WORK ORDER:
Please set down, unchanged, the line containing "Where should I click to: Open the 高级查询" and all the lines that follow it until the data below ends.

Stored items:
►
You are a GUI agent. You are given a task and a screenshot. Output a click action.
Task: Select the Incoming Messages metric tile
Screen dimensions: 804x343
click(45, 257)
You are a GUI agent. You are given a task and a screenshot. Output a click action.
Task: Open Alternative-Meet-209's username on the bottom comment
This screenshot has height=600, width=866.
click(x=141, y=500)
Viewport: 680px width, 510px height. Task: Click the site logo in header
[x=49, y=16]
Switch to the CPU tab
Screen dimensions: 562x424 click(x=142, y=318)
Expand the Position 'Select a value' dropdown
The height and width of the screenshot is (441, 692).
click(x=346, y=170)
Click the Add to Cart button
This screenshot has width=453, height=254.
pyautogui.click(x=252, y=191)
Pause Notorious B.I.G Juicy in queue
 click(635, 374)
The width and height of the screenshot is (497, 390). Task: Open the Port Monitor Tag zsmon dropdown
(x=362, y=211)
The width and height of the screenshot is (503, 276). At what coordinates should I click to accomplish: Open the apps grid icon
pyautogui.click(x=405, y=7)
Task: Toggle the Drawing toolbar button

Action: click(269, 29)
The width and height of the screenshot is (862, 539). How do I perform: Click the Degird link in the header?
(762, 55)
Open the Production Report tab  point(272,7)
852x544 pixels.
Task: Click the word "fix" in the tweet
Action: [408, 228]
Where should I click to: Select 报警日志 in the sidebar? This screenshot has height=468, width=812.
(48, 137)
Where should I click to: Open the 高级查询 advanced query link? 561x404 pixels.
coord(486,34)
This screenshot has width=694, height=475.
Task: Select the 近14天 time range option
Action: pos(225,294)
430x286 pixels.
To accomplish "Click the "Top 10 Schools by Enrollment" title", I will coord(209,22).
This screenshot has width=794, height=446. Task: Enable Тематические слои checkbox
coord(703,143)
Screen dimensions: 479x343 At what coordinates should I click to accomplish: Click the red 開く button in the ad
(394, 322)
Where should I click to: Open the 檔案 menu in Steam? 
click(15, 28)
◄
WRITTEN RESPONSE:
Where should I click to: Open the 高级查询 advanced query link? 561x404 pixels.
coord(486,34)
This screenshot has width=694, height=475.
Task: Select the 近14天 time range option
Action: pos(225,294)
430x286 pixels.
To accomplish "Click the "Top 10 Schools by Enrollment" title", I will coord(209,22).
This screenshot has width=794, height=446. Task: Enable Тематические слои checkbox
coord(703,143)
Screen dimensions: 479x343 At what coordinates should I click to accomplish: Click the red 開く button in the ad
(394, 322)
Where should I click to: Open the 檔案 menu in Steam? 
click(15, 28)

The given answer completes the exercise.